Records for processing:
--*--

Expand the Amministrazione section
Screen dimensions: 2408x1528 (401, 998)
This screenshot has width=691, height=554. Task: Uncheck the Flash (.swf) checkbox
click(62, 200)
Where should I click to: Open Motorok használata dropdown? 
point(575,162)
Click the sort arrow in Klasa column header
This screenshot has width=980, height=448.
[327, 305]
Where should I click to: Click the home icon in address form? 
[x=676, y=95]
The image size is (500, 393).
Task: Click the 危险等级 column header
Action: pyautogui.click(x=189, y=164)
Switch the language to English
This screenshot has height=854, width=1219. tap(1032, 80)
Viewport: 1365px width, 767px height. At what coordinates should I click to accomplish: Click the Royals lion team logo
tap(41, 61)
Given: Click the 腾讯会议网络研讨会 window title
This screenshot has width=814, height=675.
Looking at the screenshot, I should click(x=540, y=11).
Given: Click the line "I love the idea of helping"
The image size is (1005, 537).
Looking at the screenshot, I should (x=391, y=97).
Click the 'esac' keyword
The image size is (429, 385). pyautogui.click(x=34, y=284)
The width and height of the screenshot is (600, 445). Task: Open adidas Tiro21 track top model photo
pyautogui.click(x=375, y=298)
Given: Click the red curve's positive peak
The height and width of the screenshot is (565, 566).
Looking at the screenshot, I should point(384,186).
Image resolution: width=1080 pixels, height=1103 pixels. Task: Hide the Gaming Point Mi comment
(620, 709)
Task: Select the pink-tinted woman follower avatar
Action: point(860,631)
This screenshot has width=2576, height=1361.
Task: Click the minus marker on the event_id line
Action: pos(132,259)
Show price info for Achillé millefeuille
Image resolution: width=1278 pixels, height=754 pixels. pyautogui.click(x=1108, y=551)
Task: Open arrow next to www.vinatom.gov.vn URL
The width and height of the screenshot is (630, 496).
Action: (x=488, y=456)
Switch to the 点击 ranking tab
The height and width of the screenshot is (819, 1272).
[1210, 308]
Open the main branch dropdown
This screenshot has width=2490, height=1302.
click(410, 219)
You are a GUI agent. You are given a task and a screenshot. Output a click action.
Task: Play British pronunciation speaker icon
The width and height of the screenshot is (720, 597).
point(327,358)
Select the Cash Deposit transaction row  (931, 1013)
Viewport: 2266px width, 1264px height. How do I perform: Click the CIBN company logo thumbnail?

--*--

Render the listing as a numbered list, leaving out any blank lines, starting from its first line and stopping after the line that contains "Action: pyautogui.click(x=189, y=164)".

1. Expand the Amministrazione section
2. Screen dimensions: 2408x1528 (401, 998)
3. This screenshot has width=691, height=554. Task: Uncheck the Flash (.swf) checkbox
4. click(62, 200)
5. Where should I click to: Open Motorok használata dropdown? 
6. point(575,162)
7. Click the sort arrow in Klasa column header
8. This screenshot has width=980, height=448.
9. [327, 305]
10. Where should I click to: Click the home icon in address form? 
11. [x=676, y=95]
12. The image size is (500, 393).
13. Task: Click the 危险等级 column header
14. Action: pyautogui.click(x=189, y=164)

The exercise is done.